I’ve just returned from New York where I’ve been on a promotional tour for Walt Disney’s The Jungle Book. While there I made the rounds of television studios and the visits brought back memories from my youth.
It was the fifties and the new media of television had suddenly burst onto the scene. Los Angeles and Hollywood was an entertainment mecca and kids like myself, eager to get into media were having a field day. My brother and I roamed Hollywood where television shows were on the air practically every day. You didn’t even need tickets. You simply showed up at the station’s gates and waited in line. That meant if you were lucky, you could score seats in the audience of one of Hollywood’s popular television shows.
Back in the fifties, television was entertainment’s hot new medium. It was a combination of theater and motion pictures. Unlike today’s preprocessed packaged entertainment, television was the hot new medium and all the rules had not yet been set in place. The fifties shows had an energy, zest and creativity that would eventually be replaced by corporate, packaged pablum. But for now, the medium was fresh and new. On camera performers, as well as the technicals crews were pretty much making it up as they went along. It was a brave new world and an exciting new medium.

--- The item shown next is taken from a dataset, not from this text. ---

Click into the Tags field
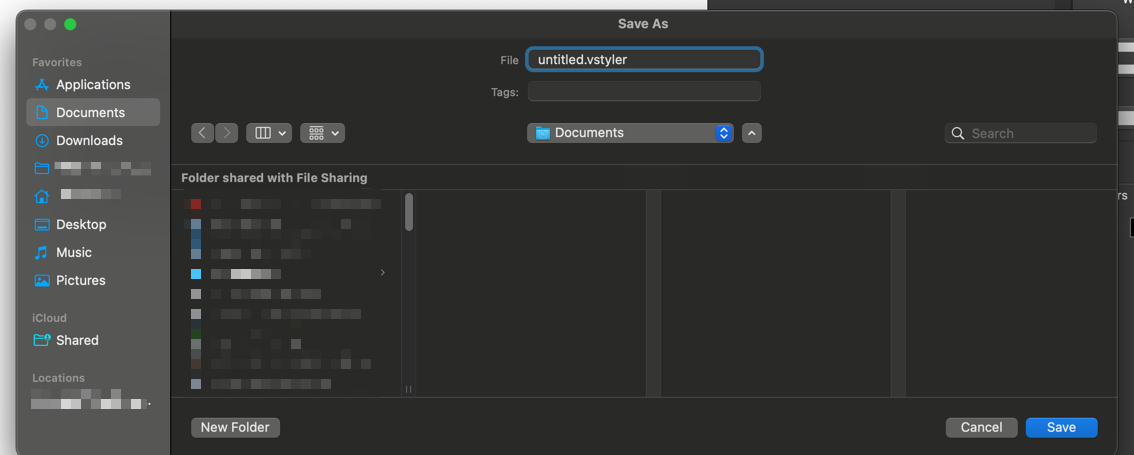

While visiting ABC’s The View in New York City recently, I was reminded of those wild, and woolly days of live-television. It was a thrill being backstage with Barbara Walters, Whoopi Goldberg, Sherrie Sheppard, Jenni McCarthy and the amazing women who do that incredible live show every day. It brought back memories of my old buddy, Steve Allen who was the original host of the Tonight Show. I remembered being on set at Playhouse 90 over at CBS Television City in Hollywood, and wandering the studio floor stepping over cables and dodging workmen moving sets. Back in the fifties, I was backstage on the Jack Benny Program as Jack and his pals, Mary Livingston, Don Wilson, Phil Harris, Dennis Day and Rochester prepared to go on the air live. Television is polished and slicker today. However, it sure comes up short when you consider sheer energy, freshness and creativity. Back in the old days, the cameras were the size of refrigerators and an actor under the hot lights could leave a show with a pretty good looking tan. Everything about delivering a live television show was impossible and performers and the crew often made it up as they went along. Television was a scrappy new medium that had not yet been polished to death.
While doing The View this past Tuesday, I remembered television’s early days. I remembered when television was black & white and the reception was terrible. I remember the vitality and creativity of this amazing new medium. I said to my host, Whoppi Goldberg that I’ve learned to embrace the chaos. That’s what doing live television is all about. It’s creative chaos that totally terrifies and excites at the same time. And, it energizes all those taking part in the process. I loved live television back in the fifties and I still love it today.